* [REQUIREMENT]
The string "agent" may appear in lines of the listing. Report each line where it does.

* [GIVEN DATA]
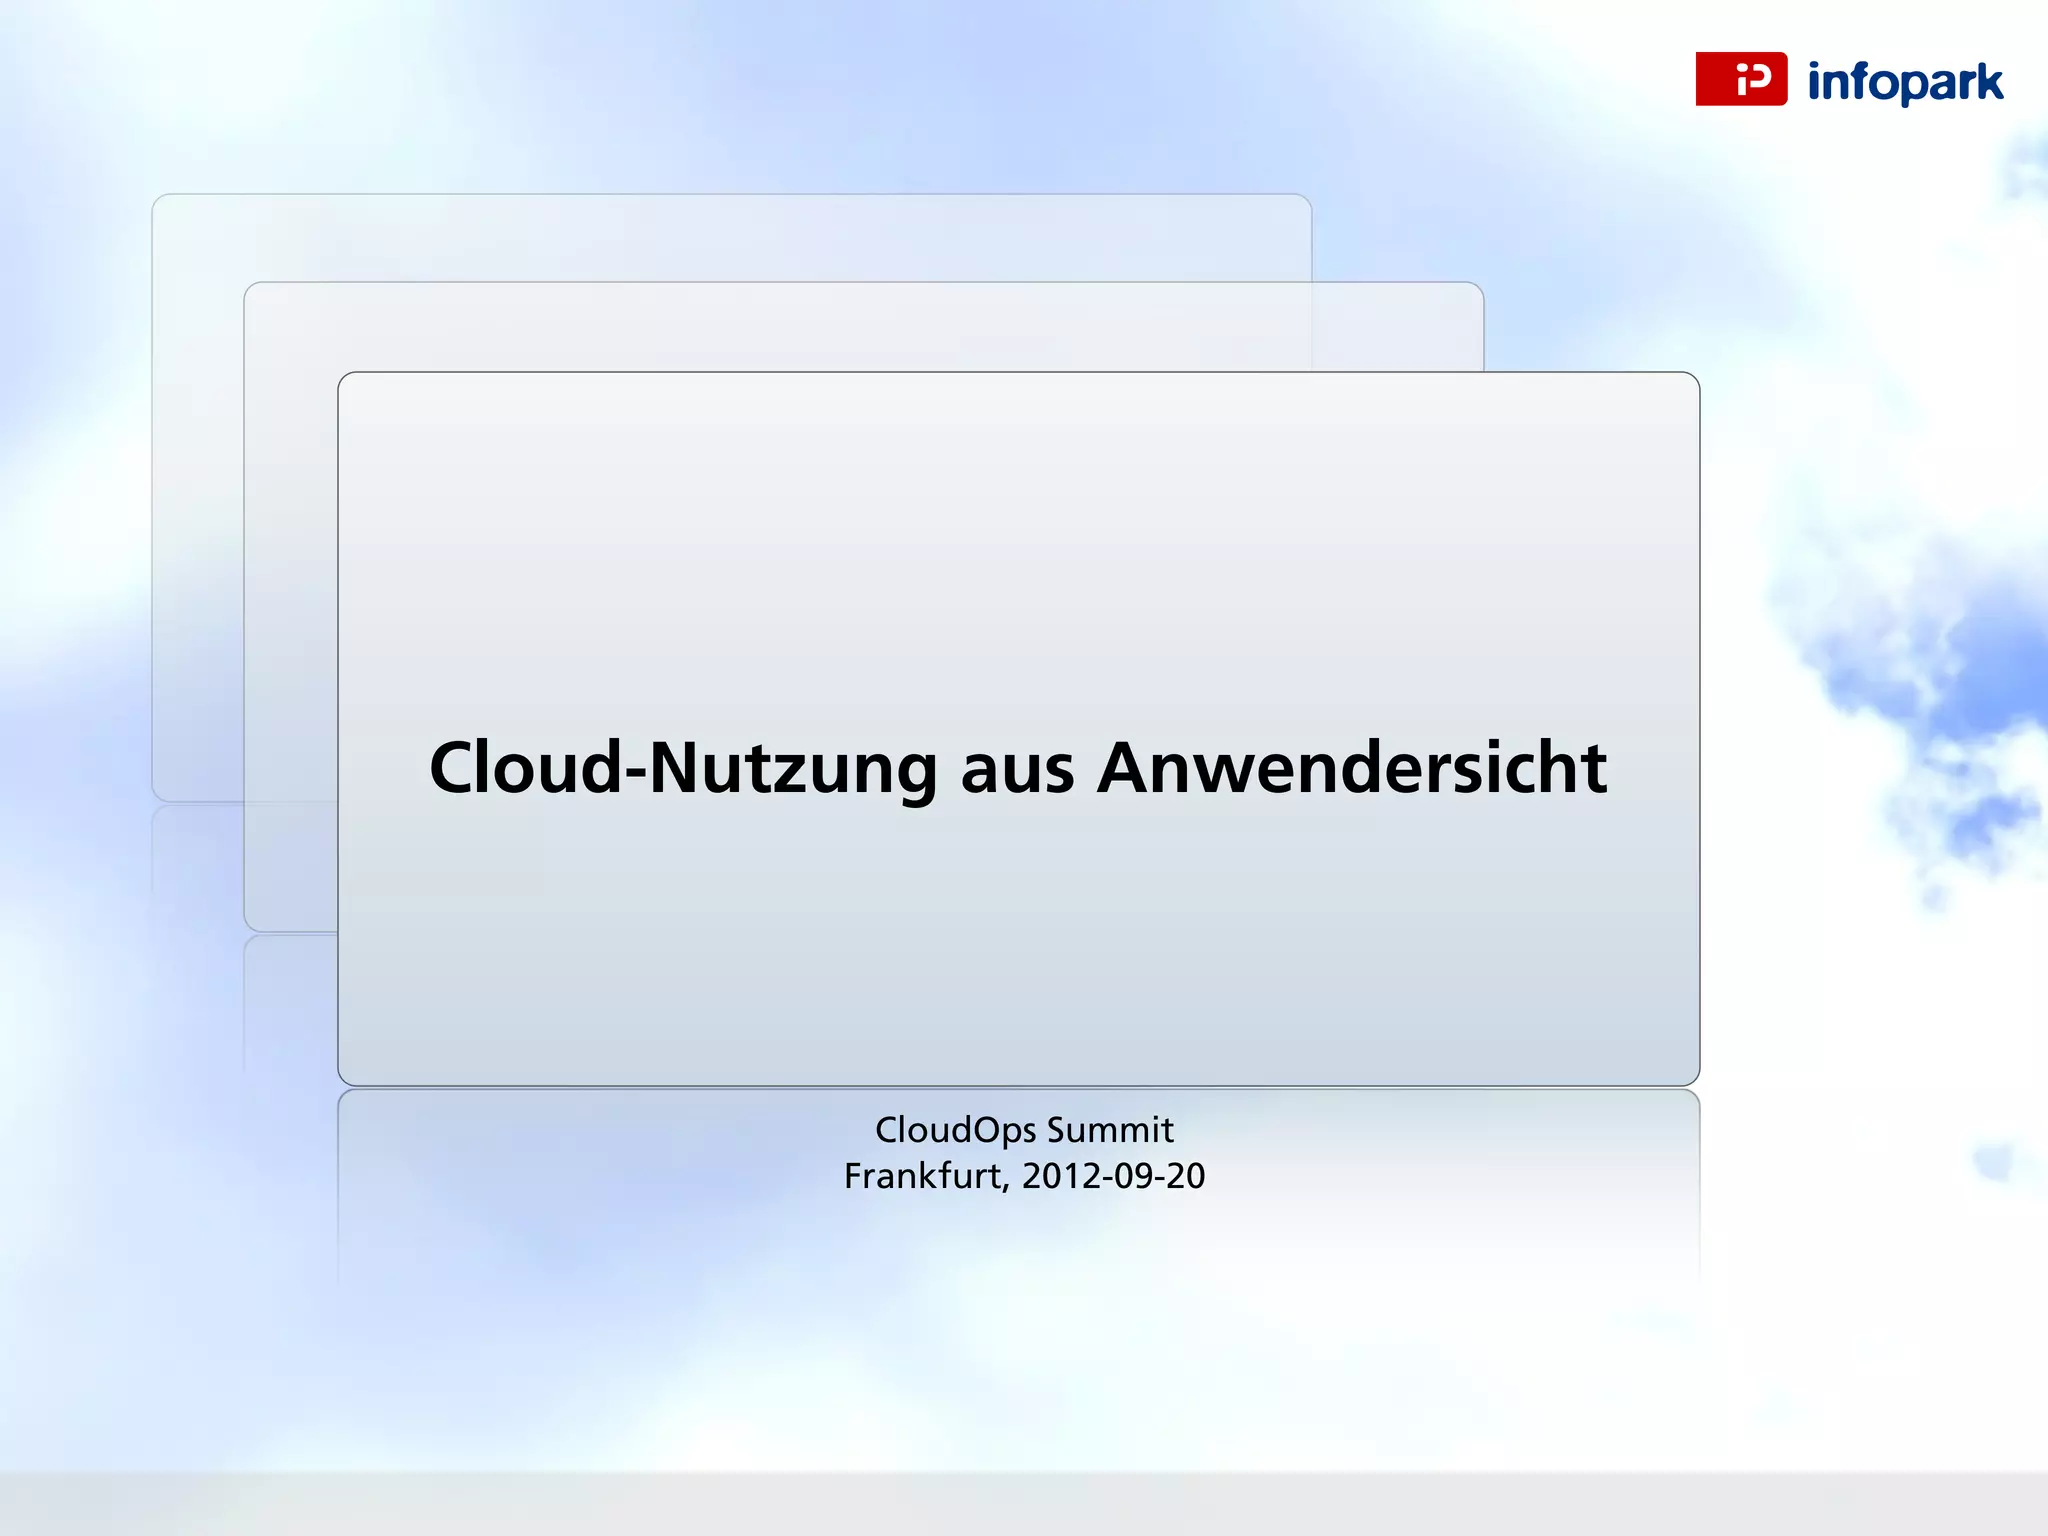Screen dimensions: 2048x1536
Task: Click the word 'CloudOps' in the subtitle
Action: tap(955, 1130)
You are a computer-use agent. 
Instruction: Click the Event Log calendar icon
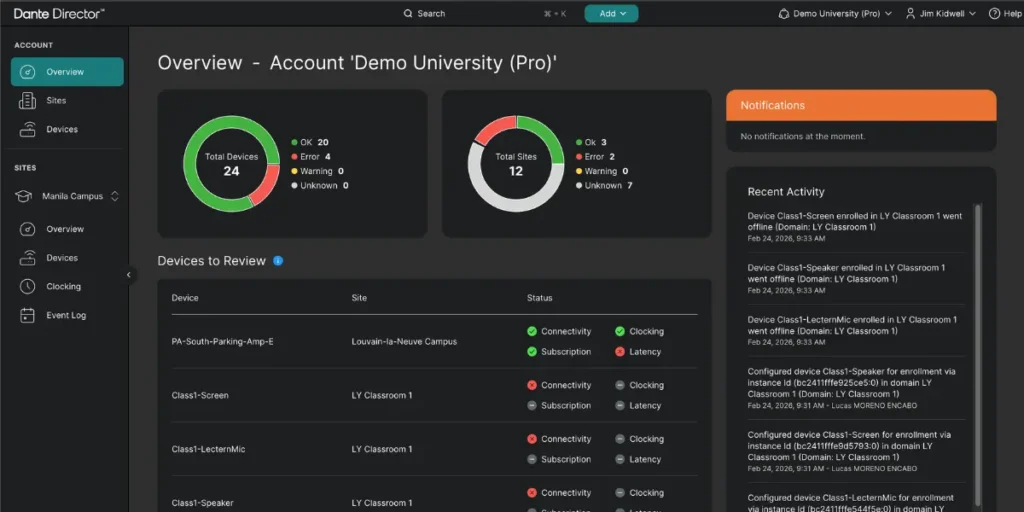(x=28, y=316)
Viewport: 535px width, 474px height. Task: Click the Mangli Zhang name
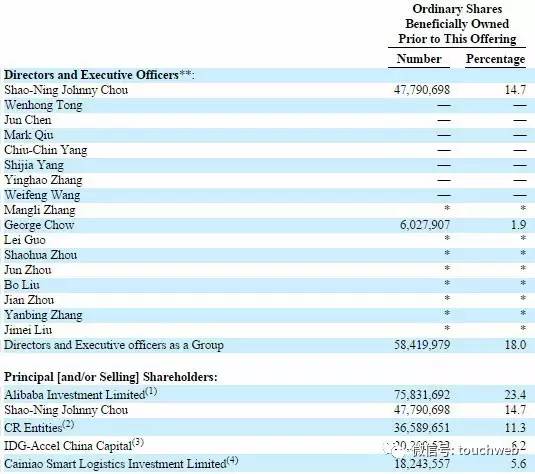40,210
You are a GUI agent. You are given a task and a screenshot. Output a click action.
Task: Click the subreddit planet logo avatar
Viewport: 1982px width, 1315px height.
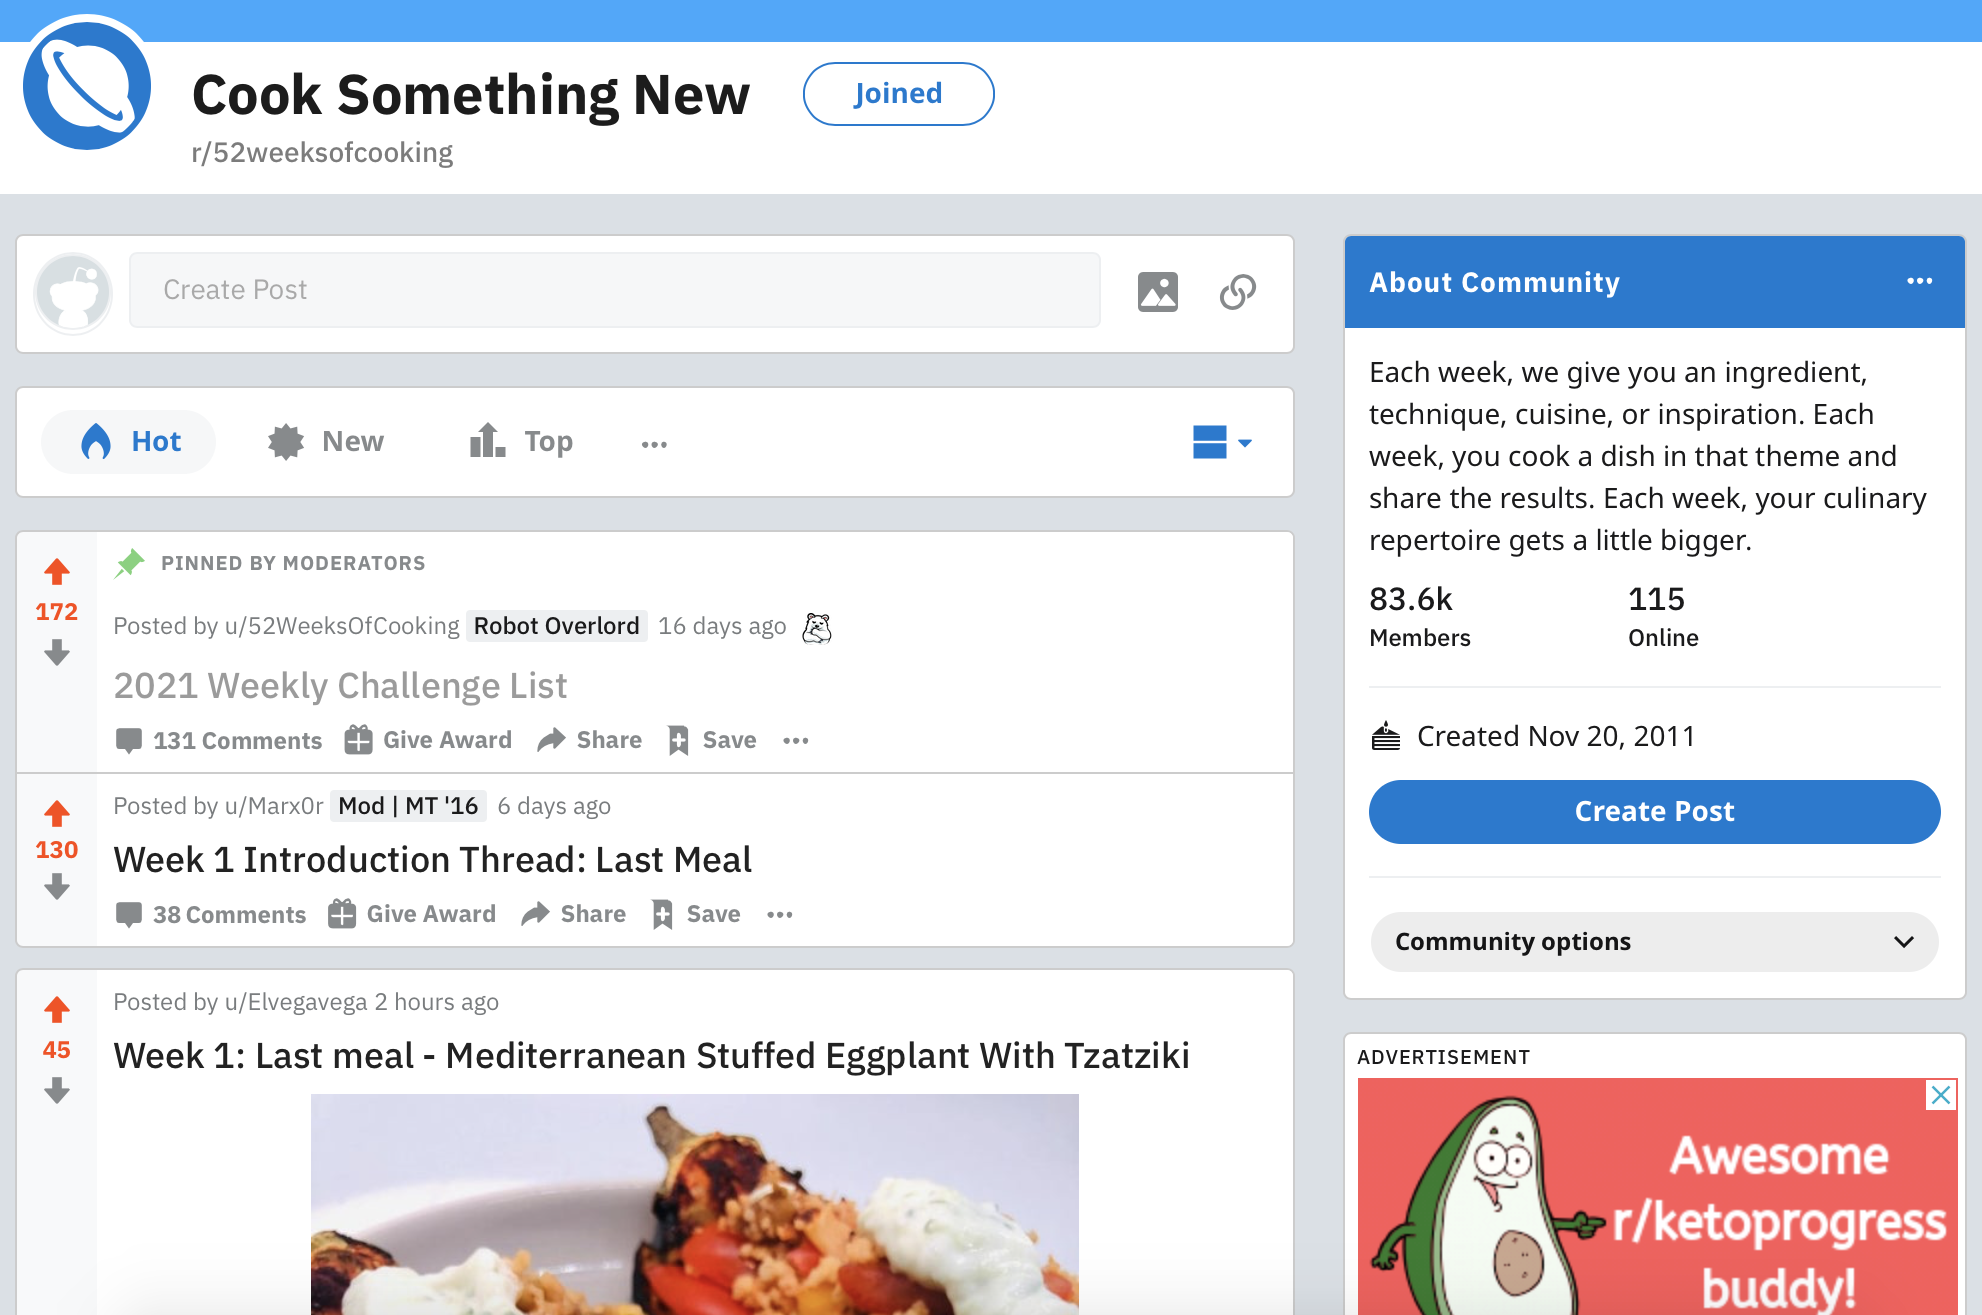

* [WRITTEN RESPONSE]
You are a computer-use agent. 
You are a GUI agent. You are given a task and a screenshot. Output a click action.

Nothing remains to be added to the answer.